===== PASSAGE PROVIDED =====

Saturday, November 6, 2021

More Privacy and Cybersecurity Issues in M&A

Privacy Plus+

Privacy, Technology and Perspective

More Privacy and Cybersecurity Issues in M&A.  Today let’s take a further look at privacy and cyber security issues in M&A.  You can read our previous post by clicking on the following link:

https://www.hoschmorris.com/privacy-plus-news/data-centric-considerations-for-mergers-and-acquisitions

The Trend:

Deal-Mania Continues. The first half of 2021 was the most active M&A half ever, with approximately $3T in M&A volume. Anecdotally, we believe deal momentum and volume continued in Q3 and are now continuing in Q4. Unlike previous peak-times when M&A volume was driven by mega-deals, current M&A volume is largely focused on the middle-market with private equity firms increasingly willing to pay high-teen multiples for quality assets. It looks like this will continue at least for a little while, as there still seems to be plenty of “dry powder” (liquidity) available to invest.

There may be many reasons for this trend – plenty of cheap capital around, low interest rates, a record stock market, pension funds’ ever-increasing interest in investing in private equity, and we suspect more-than-a-little “Fear of Missing Out.”  Many of the underlying strategies seem to be “Growth for its Own Sake,” which we do question, in part, because of antitrust concerns. Regardless...

...Deal pace is torrid. We sense that the speed of deals from first contact to closing is also accelerating, remarkably. There may be plenty of reasons for this, too. But “Why” doesn’t really matter. What matters is that faster deals mean more demands from anxious clients, higher pressure on their lawyers, and a sore need for M&A lawyers (young and old) to find better ways to handling these transactions.

Impact of that Trend:

Haste leads to Impatience with Complex Issues. Faster deals require faster due diligence. Anecdotally, we believe that the aggressive pace of these deals has often not allowed for meaningful privacy and cyber security review. Many M&A lawyers, in their effort to get the deal done, have not comprehensively counselled their clients regarding reps and warranties around privacy and cyber security and the potential impact of any disclosures, and those who have still often meet resistance from their clients, who are themselves impatient to get the deals done.

=====

# SHORT EXERCISE 1
Please reproduce the part of the M&A privacy post between "Haste leads to" and "the deals done.", inclusive, word for word.
# SHORT EXERCISE 2
Does the M&A privacy post support each statement below? Answer yes or no for each, and quote the text's words that settle it.
(a) The first half of 2021 saw roughly $3T in M&A volume.
(b) Current M&A volume is driven mainly by mega-deals.
(c) Faster deals call for faster due diligence.

===== INFORMATION SHOWN =====

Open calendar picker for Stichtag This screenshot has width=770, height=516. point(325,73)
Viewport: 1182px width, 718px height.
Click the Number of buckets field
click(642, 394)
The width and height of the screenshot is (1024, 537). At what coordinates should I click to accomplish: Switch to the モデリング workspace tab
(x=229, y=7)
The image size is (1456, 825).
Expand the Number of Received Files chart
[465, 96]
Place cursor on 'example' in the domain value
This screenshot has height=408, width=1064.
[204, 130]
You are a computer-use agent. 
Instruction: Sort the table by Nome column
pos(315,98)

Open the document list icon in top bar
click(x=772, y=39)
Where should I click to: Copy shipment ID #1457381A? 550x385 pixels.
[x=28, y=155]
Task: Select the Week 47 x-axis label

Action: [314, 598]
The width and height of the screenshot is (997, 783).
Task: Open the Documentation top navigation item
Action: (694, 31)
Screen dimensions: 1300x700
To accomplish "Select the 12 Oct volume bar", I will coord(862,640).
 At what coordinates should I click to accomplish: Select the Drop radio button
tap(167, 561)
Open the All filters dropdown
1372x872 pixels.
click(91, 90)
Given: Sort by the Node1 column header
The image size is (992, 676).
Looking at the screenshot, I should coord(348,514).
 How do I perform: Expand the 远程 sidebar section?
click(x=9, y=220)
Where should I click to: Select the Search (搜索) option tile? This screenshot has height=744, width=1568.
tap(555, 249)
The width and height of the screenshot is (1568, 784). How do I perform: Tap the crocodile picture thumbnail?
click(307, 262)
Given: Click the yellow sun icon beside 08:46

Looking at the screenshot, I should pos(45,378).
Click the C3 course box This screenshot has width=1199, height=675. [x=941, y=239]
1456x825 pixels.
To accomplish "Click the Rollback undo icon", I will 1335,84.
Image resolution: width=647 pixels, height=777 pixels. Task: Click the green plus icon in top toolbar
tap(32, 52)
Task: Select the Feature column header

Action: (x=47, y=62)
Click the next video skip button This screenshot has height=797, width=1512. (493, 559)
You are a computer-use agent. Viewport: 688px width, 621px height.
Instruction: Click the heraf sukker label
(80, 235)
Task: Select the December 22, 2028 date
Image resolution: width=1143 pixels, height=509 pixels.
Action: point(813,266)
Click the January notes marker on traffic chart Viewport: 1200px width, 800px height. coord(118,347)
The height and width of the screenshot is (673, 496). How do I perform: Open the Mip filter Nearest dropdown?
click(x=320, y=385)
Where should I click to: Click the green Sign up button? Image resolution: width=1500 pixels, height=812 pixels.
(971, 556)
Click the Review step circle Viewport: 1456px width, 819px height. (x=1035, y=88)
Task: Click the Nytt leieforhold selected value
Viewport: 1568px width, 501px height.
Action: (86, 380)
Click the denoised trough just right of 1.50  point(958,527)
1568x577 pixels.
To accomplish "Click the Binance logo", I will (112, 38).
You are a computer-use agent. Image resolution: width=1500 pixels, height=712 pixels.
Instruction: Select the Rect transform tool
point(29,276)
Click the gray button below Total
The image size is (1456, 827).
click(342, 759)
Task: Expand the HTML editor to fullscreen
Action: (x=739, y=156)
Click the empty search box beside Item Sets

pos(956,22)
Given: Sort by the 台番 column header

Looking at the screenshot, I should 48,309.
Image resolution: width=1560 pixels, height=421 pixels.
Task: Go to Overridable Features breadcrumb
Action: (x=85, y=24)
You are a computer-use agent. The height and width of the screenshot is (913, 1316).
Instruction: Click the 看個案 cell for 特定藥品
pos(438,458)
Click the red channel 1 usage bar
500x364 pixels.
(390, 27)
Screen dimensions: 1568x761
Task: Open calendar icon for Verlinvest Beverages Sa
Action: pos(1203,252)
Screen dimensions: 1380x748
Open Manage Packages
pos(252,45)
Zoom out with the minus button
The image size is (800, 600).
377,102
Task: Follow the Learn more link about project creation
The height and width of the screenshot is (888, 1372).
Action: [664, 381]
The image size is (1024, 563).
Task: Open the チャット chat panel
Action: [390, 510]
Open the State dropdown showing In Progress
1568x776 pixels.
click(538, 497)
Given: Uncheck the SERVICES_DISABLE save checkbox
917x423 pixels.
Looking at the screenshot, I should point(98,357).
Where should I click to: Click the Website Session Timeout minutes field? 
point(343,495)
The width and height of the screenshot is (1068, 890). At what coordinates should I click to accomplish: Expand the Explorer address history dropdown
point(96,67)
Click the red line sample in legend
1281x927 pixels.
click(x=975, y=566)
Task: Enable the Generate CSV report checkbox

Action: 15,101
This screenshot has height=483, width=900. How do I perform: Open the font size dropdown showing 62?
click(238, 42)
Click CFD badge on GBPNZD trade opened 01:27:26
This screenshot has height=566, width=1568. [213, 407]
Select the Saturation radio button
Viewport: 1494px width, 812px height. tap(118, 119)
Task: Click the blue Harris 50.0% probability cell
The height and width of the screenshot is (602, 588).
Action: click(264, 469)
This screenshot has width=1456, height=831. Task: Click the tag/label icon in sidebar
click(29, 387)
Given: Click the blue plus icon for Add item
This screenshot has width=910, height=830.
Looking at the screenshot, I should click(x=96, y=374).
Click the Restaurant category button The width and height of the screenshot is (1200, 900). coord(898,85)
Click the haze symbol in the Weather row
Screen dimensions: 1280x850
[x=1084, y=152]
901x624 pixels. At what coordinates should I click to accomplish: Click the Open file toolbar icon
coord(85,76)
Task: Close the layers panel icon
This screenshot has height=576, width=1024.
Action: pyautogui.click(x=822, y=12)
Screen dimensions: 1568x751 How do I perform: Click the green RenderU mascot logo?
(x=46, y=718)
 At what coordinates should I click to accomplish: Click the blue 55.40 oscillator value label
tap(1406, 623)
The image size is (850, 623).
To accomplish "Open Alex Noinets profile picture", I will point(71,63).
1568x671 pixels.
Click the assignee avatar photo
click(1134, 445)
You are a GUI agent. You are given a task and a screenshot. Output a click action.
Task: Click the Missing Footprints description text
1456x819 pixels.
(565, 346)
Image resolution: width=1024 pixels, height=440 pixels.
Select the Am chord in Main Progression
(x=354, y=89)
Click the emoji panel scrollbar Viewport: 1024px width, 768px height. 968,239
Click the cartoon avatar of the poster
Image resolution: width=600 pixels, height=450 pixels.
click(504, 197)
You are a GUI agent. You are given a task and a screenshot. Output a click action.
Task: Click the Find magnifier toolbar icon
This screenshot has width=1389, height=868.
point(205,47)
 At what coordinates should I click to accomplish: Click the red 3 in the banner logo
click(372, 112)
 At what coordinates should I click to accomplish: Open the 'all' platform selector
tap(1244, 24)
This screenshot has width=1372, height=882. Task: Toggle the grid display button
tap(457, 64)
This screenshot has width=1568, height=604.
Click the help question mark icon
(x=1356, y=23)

=====

# COMPLETE ANSWER 1
Haste leads to Impatience with Complex Issues. Faster deals require faster due diligence. Anecdotally, we believe that the aggressive pace of these deals has often not allowed for meaningful privacy and cyber security review. Many M&A lawyers, in their effort to get the deal done, have not comprehensively counselled their clients regarding reps and warranties around privacy and cyber security and the potential impact of any disclosures, and those who have still often meet resistance from their clients, who are themselves impatient to get the deals done.

# COMPLETE ANSWER 2
(a) Yes: "The first half of 2021 was the most active M&A half ever, with approximately $3T in M&A volume."
(b) No: "Unlike previous peak-times when M&A volume was driven by mega-deals, current M&A volume is largely focused on the middle-market"
(c) Yes: "Faster deals require faster due diligence."